Self‐management interventions including action plans for exacerbations versus usual care in patients with chronic obstructive pulmonary disease
Citation: Lenferink A, Brusse‐Keizer M, van der Valk PD, et al. Self‐management interventions including action plans for exacerbations versus usual care in patients with chronic obstructive pulmonary disease. Cochrane Database of Systematic Reviews. 2017;(8):CD011682
What is this? Patients with respiratory conditions, such as chronic obstructive pulmonary disease (COPD), may be at higher risk of complications of COVID-19 infection. Existing research on interventions to improve self-management may provide useful information for patients, practitioners and policy makers.
In this Cochrane review, the authors searched for randomized trials that compared COPD self-management interventions that included a written action plan for acute exacerbations versus usual care.

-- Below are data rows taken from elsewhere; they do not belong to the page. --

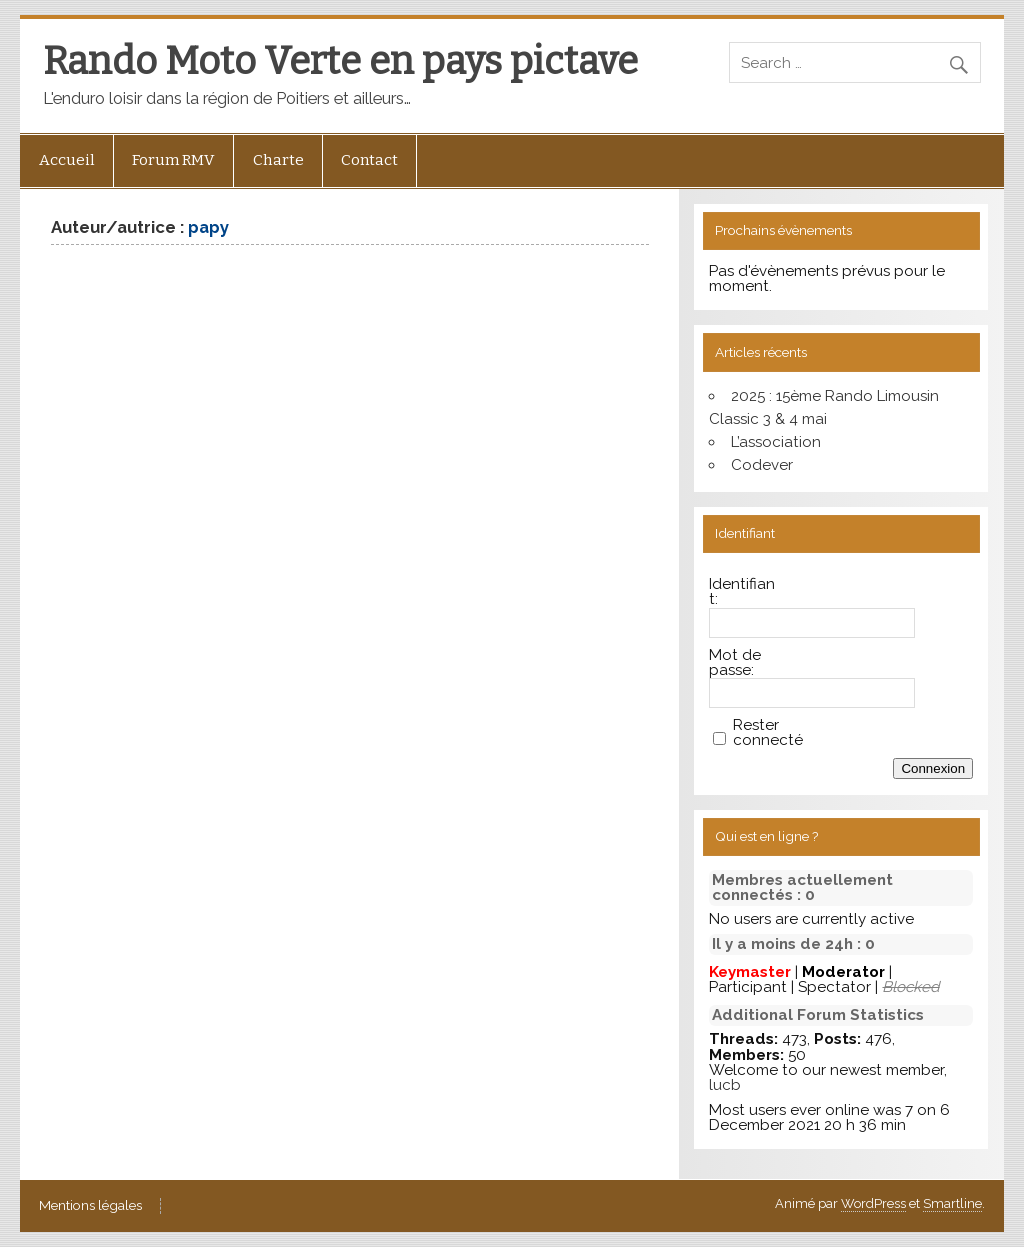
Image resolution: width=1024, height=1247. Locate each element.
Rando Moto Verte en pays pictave (340, 61)
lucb (725, 1085)
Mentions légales (90, 1206)
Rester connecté (768, 733)
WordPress (873, 1203)
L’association (776, 442)
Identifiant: (742, 592)
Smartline (952, 1203)
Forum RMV (173, 160)
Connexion (933, 768)
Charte (278, 160)
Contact (369, 160)
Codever (762, 465)
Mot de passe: (735, 663)
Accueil (67, 160)
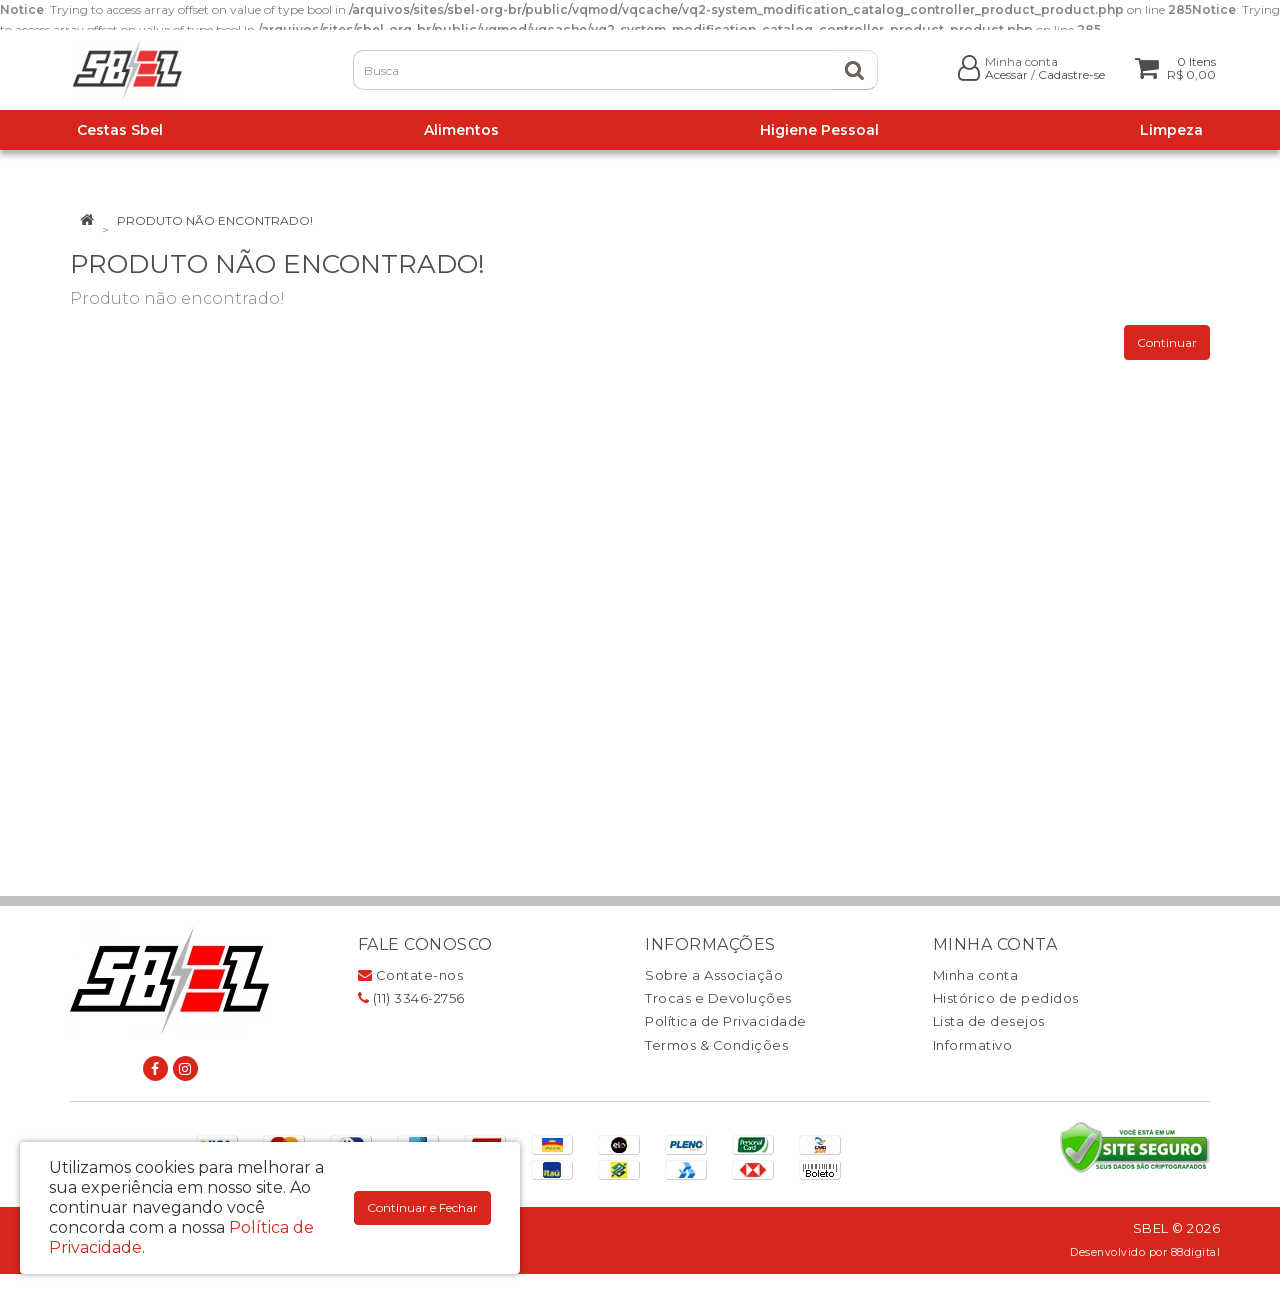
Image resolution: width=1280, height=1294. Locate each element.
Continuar (1167, 342)
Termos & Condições (716, 1045)
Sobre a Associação (714, 975)
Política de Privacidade (726, 1021)
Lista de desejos (989, 1021)
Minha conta (976, 975)
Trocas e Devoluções (718, 998)
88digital (1196, 1252)
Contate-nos (411, 975)
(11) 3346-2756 (411, 998)
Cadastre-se (1071, 74)
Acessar (1006, 74)
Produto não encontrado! (215, 220)
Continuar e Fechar (422, 1207)
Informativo (973, 1045)
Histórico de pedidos (1006, 998)
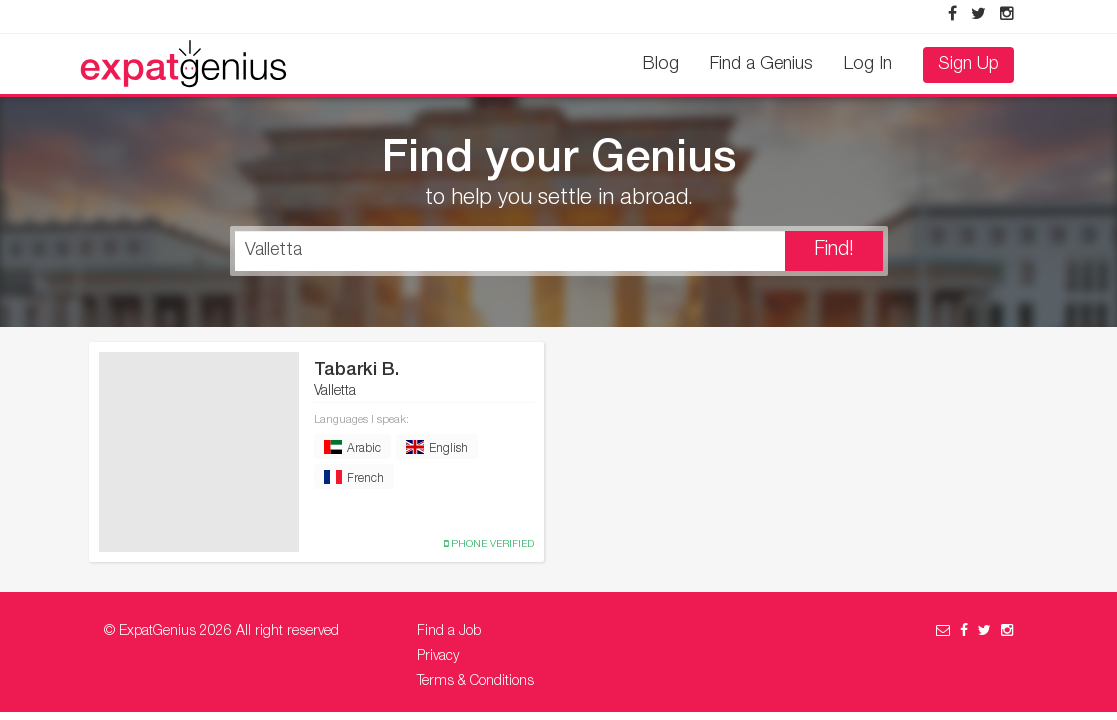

They did not restrict their searches by language of publication and did the search in May 2016. They included 21 individual randomized trials and one cluster randomized trial (total: 3854 participants). They also identified an additional 2 ongoing studies and 12 articles that are awaiting assessment.
What works: Patients allocated to self-management interventions with action plans for exacerbations had better health-related quality of life than those allocated to usual care, particularly those whose interventions included a smoking cessation programme.
Respiratory-related hospital admissions were lower for patients allocated to self-management interventions with action plans for exacerbations compared to those allocated to usual care.
What doesn’t work: Nothing noted.
What’s uncertain: Whether the difference in health-related quality of life between patients allocated to self-management interventions with action plans for exacerbations and usual care is of clinical significance is uncertain.